Ellis was banging Katie (while wearing his knee brace) on an outside bed when he heard somebody coming into their room. He jumps off her, she goes to talk to the dude with the quesadillas and he ends up slipping on the marble floor, tweaked his Mayhem knee and started screaming. The quesadilla man probably didn’t even flinch being that I’m sure he’s walked in on numerous people boning in their hotel room – at least that’s what I gather from reading the Letters To Penthouse articles. In other Katie news, Ellis lost a bet with Katie about his book being in a library. Sure enough, it was there – so she peed on his head. Now that’s a fucking bet for some “salty” characters. [insert laugh track] Rawdog was at the beach with his girlfriend, they’re both reading, and suddenly Rawdog starts experiencing pain in his thumb – it was a bee sting! Amazing story of courage, hope, and manliness.

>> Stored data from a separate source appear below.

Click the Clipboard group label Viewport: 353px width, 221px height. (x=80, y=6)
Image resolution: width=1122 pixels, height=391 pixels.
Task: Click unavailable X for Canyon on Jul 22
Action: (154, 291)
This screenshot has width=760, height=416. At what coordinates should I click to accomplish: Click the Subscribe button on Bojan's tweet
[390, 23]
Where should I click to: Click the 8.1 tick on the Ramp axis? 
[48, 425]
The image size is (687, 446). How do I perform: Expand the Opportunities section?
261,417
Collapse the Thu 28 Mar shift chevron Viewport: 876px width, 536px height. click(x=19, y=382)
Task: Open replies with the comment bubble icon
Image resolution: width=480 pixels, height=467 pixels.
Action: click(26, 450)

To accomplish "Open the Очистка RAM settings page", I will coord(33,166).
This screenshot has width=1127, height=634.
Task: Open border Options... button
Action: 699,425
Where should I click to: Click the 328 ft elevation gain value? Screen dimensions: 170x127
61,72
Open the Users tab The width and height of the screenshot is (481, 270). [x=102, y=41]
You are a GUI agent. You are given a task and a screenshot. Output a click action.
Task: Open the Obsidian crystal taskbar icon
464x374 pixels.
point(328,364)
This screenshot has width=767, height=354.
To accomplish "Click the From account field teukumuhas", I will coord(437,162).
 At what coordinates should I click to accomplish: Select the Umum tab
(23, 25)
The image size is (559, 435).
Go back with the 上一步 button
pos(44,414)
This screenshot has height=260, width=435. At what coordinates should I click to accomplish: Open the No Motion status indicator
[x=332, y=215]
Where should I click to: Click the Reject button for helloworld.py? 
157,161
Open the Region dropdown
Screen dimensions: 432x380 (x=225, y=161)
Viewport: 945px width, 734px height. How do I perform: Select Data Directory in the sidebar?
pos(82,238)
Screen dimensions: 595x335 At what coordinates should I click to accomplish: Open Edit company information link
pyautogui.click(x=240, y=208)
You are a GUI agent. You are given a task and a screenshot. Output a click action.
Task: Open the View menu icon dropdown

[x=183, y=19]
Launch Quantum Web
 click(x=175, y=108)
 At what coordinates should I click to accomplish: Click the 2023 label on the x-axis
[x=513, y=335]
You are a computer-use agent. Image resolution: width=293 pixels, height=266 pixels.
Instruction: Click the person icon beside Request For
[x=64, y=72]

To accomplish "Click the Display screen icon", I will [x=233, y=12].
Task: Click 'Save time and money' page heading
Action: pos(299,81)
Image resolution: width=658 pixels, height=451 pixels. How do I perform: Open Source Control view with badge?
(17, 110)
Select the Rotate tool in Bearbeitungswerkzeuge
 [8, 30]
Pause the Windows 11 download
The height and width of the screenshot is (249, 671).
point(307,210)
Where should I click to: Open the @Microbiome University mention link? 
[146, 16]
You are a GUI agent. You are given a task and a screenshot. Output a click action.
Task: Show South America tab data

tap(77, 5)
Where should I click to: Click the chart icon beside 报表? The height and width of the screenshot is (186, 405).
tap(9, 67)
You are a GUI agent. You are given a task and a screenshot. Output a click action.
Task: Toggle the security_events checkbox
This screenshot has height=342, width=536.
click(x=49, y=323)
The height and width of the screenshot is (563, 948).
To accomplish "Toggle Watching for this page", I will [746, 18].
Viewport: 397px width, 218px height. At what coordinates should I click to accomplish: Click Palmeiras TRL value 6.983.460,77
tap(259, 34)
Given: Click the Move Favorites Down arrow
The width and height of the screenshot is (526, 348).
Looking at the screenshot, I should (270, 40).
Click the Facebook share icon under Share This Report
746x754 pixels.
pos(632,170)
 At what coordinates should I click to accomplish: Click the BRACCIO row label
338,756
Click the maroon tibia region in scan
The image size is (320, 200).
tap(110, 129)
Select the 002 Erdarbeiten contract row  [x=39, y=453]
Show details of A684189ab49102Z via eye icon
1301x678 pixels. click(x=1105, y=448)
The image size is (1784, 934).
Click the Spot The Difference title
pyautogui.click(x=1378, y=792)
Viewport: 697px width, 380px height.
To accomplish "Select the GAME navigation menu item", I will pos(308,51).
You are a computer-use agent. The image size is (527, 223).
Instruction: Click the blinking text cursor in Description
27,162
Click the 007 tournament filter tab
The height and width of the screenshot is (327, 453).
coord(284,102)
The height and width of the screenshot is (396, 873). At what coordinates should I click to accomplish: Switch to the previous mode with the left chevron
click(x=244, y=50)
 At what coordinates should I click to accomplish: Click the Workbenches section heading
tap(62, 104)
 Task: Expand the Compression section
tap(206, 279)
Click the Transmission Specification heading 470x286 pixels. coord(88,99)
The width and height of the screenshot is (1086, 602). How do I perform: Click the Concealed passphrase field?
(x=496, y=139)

Dingo was on the show today, he went to his older brother’s wedding in Australia, turns out his brother’s wedding turned into a bit of an intervention. Gotta love the family drama coming out at the best/worst times it possibly can. As bad as it sounds, the consensus seems to be that it was a good time for it to come about – at least in the sooner rather than later sense. Rawdog watched Cumtard drink his friend’s puss. Yup, I know you’re not surprised in the least, and neither am I. Apparently his friend got a really bad sunburn, to the point where his puss sack was leaking and that’s when Cumtard came into the scene. Not to be out-done, callers into the show resumed with their typical quality. Nobody can make a complete sentence or gather their thoughts long enough to spit out more than 2 words on a bunch of “uhhhh” shit. One of more of them tried to say something about Chick=fil-A’s secret seasoning or some shit, another few tried to ask “what’s the big deal?” about all of the latest Chick-fil-A news, and then I went to take a shit so I’m sure I missed something. And that about does it for this re-cap, the only thing left to do is congratulate you on your mother’s appearance in the Olympics. It must have been a real honor to see her fat ass as the helicopter in the opening sequence. OH!